- [Task to complete]: The response should be a precise copy of every entry.

[[ Record set open ]]

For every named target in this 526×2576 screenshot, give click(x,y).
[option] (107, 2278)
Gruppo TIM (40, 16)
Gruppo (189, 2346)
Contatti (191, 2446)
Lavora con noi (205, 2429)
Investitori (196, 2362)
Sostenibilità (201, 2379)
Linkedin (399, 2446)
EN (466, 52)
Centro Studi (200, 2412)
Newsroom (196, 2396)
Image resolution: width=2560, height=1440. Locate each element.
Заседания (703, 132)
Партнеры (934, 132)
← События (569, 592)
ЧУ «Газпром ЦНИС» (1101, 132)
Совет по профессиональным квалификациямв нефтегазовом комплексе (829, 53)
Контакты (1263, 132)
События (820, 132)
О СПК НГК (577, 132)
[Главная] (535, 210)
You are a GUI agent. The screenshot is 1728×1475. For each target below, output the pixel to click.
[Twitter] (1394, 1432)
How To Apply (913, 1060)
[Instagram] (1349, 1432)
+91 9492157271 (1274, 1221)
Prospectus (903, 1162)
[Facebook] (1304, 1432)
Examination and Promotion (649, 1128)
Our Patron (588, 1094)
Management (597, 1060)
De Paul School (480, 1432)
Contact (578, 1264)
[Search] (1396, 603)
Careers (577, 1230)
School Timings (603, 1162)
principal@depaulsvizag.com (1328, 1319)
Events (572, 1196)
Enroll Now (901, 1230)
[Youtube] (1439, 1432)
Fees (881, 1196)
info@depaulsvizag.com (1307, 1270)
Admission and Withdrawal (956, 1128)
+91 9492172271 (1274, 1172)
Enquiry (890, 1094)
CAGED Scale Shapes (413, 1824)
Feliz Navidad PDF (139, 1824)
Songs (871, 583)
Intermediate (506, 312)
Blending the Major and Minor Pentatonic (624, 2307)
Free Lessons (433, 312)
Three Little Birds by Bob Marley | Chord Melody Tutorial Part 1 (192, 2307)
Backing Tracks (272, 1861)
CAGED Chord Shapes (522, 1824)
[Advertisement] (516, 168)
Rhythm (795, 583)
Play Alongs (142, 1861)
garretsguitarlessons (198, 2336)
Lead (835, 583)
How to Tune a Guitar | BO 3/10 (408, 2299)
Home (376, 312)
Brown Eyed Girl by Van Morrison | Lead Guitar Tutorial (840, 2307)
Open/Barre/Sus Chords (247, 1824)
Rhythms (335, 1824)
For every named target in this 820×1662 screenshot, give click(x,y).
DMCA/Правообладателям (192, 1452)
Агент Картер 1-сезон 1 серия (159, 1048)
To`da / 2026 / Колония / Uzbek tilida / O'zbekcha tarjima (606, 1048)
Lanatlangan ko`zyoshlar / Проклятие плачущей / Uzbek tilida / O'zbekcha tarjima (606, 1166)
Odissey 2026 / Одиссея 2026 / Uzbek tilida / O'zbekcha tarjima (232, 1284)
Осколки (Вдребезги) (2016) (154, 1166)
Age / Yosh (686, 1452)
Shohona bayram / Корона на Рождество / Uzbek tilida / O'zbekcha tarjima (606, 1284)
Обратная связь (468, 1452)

[[ Record set closed ]]

- [Output for this task]:
For every named target in this 526×2576 screenshot, give click(x,y).
[option] (107, 2278)
Gruppo TIM (40, 16)
Gruppo (189, 2346)
Contatti (191, 2446)
Lavora con noi (205, 2429)
Investitori (196, 2362)
Sostenibilità (201, 2379)
Linkedin (399, 2446)
EN (466, 52)
Centro Studi (200, 2412)
Newsroom (196, 2396)
Image resolution: width=2560, height=1440. Locate each element.
Заседания (703, 132)
Партнеры (934, 132)
← События (569, 592)
ЧУ «Газпром ЦНИС» (1101, 132)
Совет по профессиональным квалификациямв нефтегазовом комплексе (829, 53)
Контакты (1263, 132)
События (820, 132)
О СПК НГК (577, 132)
[Главная] (535, 210)
You are a GUI agent. The screenshot is 1728×1475. For each target below, output the pixel to click.
[Twitter] (1394, 1432)
How To Apply (913, 1060)
[Instagram] (1349, 1432)
+91 9492157271 (1274, 1221)
Prospectus (903, 1162)
[Facebook] (1304, 1432)
Examination and Promotion (649, 1128)
Our Patron (588, 1094)
Management (597, 1060)
De Paul School (480, 1432)
Contact (578, 1264)
[Search] (1396, 603)
Careers (577, 1230)
School Timings (603, 1162)
principal@depaulsvizag.com (1328, 1319)
Events (572, 1196)
Enroll Now (901, 1230)
[Youtube] (1439, 1432)
Fees (881, 1196)
info@depaulsvizag.com (1307, 1270)
Admission and Withdrawal (956, 1128)
+91 9492172271 (1274, 1172)
Enquiry (890, 1094)
CAGED Scale Shapes (413, 1824)
Feliz Navidad PDF (139, 1824)
Songs (871, 583)
Intermediate (506, 312)
Blending the Major and Minor Pentatonic (624, 2307)
Free Lessons (433, 312)
Three Little Birds by Bob Marley | Chord Melody Tutorial Part 1 (192, 2307)
Backing Tracks (272, 1861)
CAGED Chord Shapes (522, 1824)
[Advertisement] (516, 168)
Rhythm (795, 583)
Play Alongs (142, 1861)
garretsguitarlessons (198, 2336)
Lead (835, 583)
How to Tune a Guitar | BO 3/10 (408, 2299)
Home (376, 312)
Brown Eyed Girl by Van Morrison | Lead Guitar Tutorial (840, 2307)
Open/Barre/Sus Chords (247, 1824)
Rhythms (335, 1824)
For every named target in this 820×1662 screenshot, give click(x,y).
DMCA/Правообладателям (192, 1452)
Агент Картер 1-сезон 1 серия (159, 1048)
To`da / 2026 / Колония / Uzbek tilida / O'zbekcha tarjima (606, 1048)
Lanatlangan ko`zyoshlar / Проклятие плачущей / Uzbek tilida / O'zbekcha tarjima (606, 1166)
Odissey 2026 / Одиссея 2026 / Uzbek tilida / O'zbekcha tarjima (232, 1284)
Осколки (Вдребезги) (2016) (154, 1166)
Age / Yosh (686, 1452)
Shohona bayram / Корона на Рождество / Uzbek tilida / O'zbekcha tarjima (606, 1284)
Обратная связь (468, 1452)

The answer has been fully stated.